Es el momento para la economía circular y que los productos que consumimos formen parte del ciclo de la vida
En la naturaleza no tiene sentido hablar de basura. La mayoría de los procesos naturales son cíclicos, por lo que no generan desechos. Nada se pierde, todo se reutiliza. El excremento de un organismo es la merienda de otro.
Todos recordamos el ejemplo más sencillo: el ciclo del agua. El agua de lluvia llega por los ríos al mar, donde se evapora y forma nubes que descargan más lluvia.
La vida en la tierra se basa sobre todo en dos ciclos químicos básicos: el del carbono y el del nitrógeno. La actividad humana los ha perturbado, y nuestra economía opera al margen de estos procesos. Solo un entendimiento profundo de cómo funciona la química del planeta nos puede ayudar a desarrollar una economía compatible con la vida: la bioeconomía, la base de la economía circular.

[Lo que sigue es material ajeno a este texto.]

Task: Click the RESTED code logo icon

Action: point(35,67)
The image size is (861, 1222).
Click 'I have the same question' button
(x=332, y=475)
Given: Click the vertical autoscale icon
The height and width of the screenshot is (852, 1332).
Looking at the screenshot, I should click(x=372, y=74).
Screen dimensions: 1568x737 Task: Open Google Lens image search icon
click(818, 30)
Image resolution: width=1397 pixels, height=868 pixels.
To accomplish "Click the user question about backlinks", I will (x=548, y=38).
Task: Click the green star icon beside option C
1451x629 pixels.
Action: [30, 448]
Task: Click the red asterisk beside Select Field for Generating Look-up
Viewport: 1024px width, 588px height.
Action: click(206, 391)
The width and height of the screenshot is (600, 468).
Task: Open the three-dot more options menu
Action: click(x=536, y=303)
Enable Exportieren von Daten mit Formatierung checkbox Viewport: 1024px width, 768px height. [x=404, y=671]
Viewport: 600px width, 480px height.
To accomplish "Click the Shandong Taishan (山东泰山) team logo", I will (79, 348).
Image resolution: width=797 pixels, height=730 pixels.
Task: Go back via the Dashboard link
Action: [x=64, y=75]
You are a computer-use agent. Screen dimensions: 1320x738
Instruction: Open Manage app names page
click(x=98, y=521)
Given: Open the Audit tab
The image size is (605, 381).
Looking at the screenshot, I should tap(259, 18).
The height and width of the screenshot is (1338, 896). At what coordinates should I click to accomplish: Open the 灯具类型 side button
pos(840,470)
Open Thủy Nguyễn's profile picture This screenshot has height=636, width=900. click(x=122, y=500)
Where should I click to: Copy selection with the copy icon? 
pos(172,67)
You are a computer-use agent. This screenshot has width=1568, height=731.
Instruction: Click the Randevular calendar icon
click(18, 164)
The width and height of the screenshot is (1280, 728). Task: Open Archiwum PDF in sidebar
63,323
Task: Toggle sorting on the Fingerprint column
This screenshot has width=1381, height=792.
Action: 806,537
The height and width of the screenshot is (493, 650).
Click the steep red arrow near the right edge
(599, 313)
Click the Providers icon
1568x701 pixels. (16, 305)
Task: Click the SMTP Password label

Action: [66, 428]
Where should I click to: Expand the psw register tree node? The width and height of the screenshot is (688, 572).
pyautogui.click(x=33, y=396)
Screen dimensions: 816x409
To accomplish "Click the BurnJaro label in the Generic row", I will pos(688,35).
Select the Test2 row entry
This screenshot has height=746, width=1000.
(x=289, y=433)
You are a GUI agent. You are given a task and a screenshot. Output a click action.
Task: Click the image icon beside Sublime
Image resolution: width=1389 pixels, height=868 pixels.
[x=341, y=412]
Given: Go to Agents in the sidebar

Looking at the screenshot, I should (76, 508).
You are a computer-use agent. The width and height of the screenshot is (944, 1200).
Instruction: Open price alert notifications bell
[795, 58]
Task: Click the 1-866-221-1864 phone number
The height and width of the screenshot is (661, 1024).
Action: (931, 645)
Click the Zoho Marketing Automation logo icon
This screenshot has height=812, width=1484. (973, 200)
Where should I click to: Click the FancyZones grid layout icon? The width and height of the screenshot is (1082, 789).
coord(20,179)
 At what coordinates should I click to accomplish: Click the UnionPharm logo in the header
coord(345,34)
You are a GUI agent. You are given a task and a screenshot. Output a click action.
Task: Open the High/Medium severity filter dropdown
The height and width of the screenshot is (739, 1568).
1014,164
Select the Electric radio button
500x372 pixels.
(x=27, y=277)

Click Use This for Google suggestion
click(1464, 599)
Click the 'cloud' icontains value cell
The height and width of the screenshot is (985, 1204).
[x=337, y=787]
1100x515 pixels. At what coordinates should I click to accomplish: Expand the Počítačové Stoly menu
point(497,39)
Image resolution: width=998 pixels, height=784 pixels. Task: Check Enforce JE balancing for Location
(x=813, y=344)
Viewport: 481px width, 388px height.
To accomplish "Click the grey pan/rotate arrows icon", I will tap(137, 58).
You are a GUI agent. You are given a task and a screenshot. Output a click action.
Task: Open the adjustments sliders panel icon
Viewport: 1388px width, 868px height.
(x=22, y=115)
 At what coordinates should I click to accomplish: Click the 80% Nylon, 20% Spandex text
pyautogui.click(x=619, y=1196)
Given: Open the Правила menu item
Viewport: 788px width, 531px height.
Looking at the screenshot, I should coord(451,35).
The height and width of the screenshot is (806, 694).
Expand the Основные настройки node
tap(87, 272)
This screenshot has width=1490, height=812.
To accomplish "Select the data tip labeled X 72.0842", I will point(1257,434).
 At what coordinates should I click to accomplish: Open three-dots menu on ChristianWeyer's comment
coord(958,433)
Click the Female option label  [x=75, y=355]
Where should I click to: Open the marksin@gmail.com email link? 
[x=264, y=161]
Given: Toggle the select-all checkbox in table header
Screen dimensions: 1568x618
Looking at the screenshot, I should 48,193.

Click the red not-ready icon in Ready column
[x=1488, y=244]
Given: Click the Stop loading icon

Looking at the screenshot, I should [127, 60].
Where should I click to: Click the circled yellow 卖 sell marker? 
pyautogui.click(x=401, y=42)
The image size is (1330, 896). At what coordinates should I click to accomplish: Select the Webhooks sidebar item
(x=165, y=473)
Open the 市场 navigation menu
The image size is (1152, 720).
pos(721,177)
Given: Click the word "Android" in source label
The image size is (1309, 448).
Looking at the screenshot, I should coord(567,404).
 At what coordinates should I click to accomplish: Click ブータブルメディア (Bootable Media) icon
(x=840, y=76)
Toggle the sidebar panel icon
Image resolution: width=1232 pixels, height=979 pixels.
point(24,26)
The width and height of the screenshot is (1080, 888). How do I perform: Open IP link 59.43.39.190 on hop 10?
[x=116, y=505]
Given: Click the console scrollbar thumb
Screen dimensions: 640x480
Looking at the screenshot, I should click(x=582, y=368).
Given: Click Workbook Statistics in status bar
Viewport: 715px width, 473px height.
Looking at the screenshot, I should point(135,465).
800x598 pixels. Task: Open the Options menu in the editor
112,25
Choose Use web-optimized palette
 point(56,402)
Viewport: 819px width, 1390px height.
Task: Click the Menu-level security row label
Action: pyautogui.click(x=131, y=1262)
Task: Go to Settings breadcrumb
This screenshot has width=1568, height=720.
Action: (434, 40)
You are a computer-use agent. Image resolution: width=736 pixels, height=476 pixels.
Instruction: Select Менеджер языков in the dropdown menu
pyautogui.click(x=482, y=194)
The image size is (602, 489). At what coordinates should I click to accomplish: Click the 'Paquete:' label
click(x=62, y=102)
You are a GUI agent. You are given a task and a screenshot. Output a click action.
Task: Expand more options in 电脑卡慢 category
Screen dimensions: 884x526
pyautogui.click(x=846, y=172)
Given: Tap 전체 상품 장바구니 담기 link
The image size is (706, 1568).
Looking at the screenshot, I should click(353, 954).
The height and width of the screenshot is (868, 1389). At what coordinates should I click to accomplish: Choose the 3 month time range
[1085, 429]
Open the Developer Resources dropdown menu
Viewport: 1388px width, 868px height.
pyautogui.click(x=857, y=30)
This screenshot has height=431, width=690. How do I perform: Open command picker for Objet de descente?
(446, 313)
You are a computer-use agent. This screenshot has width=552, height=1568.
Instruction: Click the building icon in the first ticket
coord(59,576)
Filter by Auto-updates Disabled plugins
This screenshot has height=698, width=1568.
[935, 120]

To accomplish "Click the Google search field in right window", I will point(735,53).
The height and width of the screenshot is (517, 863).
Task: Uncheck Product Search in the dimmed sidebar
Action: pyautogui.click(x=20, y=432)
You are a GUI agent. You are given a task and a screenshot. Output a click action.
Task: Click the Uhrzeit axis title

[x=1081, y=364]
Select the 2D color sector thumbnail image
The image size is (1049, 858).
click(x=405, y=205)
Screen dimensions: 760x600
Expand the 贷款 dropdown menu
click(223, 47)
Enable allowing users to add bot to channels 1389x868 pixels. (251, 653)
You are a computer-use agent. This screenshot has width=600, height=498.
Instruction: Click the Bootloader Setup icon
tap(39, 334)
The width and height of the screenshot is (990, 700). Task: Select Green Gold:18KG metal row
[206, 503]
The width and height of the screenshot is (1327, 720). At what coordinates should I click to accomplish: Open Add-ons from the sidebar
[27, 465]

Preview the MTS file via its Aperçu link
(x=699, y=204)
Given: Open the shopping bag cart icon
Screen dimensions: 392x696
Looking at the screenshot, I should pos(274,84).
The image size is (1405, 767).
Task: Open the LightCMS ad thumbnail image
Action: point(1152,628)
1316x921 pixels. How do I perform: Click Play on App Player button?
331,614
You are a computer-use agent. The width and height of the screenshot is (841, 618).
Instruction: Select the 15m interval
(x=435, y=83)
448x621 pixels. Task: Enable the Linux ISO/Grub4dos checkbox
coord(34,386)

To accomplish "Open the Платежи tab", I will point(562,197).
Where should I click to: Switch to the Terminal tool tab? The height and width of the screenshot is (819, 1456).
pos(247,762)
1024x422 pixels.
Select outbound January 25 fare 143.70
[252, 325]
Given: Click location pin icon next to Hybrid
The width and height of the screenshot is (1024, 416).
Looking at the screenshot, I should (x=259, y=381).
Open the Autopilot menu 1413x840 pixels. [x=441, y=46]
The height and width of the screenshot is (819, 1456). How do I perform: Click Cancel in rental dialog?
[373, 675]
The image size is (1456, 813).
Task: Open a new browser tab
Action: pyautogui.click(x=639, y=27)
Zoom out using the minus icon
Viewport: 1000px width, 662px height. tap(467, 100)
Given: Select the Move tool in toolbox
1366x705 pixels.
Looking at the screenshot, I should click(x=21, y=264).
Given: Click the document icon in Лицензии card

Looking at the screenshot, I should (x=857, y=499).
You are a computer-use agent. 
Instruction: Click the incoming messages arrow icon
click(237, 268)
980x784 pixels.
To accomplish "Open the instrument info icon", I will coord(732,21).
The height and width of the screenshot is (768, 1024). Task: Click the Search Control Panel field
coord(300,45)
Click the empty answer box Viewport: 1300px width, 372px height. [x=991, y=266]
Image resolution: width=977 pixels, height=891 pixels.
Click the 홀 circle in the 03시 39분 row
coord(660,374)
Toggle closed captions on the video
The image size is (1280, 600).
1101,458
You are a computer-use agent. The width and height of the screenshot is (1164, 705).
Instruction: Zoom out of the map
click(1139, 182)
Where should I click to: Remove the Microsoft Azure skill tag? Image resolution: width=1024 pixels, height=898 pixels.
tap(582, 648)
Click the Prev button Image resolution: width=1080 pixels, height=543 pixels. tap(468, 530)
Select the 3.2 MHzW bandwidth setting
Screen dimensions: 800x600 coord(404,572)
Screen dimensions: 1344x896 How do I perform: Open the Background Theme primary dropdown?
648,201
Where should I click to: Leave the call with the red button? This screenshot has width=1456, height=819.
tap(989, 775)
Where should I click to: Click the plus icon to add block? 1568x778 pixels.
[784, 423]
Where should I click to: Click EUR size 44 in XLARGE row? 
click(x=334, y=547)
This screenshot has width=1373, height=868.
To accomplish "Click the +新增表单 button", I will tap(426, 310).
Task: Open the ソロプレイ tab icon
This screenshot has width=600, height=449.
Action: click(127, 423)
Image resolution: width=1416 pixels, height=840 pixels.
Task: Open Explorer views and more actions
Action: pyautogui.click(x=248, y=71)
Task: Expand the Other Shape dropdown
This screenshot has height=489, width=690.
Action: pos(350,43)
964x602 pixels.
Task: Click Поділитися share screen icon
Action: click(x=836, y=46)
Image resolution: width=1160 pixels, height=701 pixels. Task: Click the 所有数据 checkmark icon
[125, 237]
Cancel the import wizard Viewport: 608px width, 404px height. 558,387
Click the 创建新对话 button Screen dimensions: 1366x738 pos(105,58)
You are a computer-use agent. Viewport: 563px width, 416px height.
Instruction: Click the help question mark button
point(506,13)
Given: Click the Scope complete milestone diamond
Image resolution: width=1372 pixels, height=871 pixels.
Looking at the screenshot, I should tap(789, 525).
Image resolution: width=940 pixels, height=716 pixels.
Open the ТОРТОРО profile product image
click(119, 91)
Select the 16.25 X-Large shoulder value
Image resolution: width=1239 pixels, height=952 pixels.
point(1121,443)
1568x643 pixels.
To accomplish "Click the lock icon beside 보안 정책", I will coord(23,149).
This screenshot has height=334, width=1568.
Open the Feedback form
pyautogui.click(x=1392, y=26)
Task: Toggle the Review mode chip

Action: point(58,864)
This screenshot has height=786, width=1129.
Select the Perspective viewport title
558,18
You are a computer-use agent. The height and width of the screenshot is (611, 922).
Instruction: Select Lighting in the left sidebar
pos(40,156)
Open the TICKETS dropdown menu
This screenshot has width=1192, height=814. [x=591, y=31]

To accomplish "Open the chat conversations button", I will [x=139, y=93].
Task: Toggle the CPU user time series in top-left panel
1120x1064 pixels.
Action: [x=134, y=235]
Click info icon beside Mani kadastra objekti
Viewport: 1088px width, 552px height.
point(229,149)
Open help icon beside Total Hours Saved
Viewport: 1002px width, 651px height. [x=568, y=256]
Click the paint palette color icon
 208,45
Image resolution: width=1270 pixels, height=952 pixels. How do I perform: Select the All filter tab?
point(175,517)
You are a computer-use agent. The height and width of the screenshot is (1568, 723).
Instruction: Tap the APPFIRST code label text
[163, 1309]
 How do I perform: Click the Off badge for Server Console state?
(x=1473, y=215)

El ciclo del carbono es bien conocido, y fundamental para la vida en el planeta. El dióxido de carbono liberado a la atmósfera por los animales al respirar se convierte en alimento para las plantas y así regresa a la tierra y vuelve a formar parte de la vida. Aunque el carbono se ha hecho famoso, a veces se olvida el nitrógeno, un elemento esencial para formar aminoácidos, las piezas que forman todos los seres vivos. La mayor parte del nitrógeno es capturado por bacterias que producen amoniaco, que a su vez utilizan las plantas, y que luego comen los animales. El nitrógeno termina en los excrementos, que otras bacterias descomponen, y el ciclo se repite.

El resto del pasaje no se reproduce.